Ceux-ci votent des résolutions qui soutiennent la MONUSCO. La résolution 2773, dernière en date, contient un langage très proactif sur le rôle que joue et que pourrait jouer la MONUSCO en cas de progrès, et notamment de cessez-le-feu. Des déclarations adoptées à Washington, en présence des autorités congolaises et rwandaises et des plus hautes autorités américaines, contiennent également des éléments positifs et favorables au rôle de la MONUSCO et au rôle qu’elle pourrait jouer dans l’avenir, un rôle accru. De même des déclarations de Doha.

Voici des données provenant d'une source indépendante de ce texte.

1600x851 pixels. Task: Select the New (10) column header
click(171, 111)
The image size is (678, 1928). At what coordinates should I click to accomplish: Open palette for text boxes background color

« Nous attendons une cohérence dans la mesure où, d’un côté, si nous avons ces expressions de soutien à la MONUSCO, ces expressions doivent être normalement, je dirais, accompagnées d’un soutien financier compatible avec ces expressions de soutien politique. C’est ce que nous souhaitons obtenir de la part de nos États membres », note-t-il.

Il a terminé en remerciant tous ses collègues de la MONUSCO qui font un travail exceptionnel dans des conditions difficiles, parfois même très difficiles. Je pense encore une fois à la situation dans la zone de Goma, et celle des zones occupées actuellement par le M23.

Il souhaite remercier les autorités congolaises et tous nos interlocuteurs congolais et je souhaite aussi remercier les représentants de la société civile, les représentants des communautés congolaises que nous avons rencontrés, et qui d’abord restent encore trop souvent affectés par des violences, mais qui expriment à notre égard des attentes aussi, parce qu’il faut le dire, de la gratitude par rapport à ce que font nos collègues en dépit de tous les défis, qui expriment aussi des attentes, et c’est tout à fait normal parce que, certes, il y a des efforts diplomatiques mais la situation reste encore très, très difficile.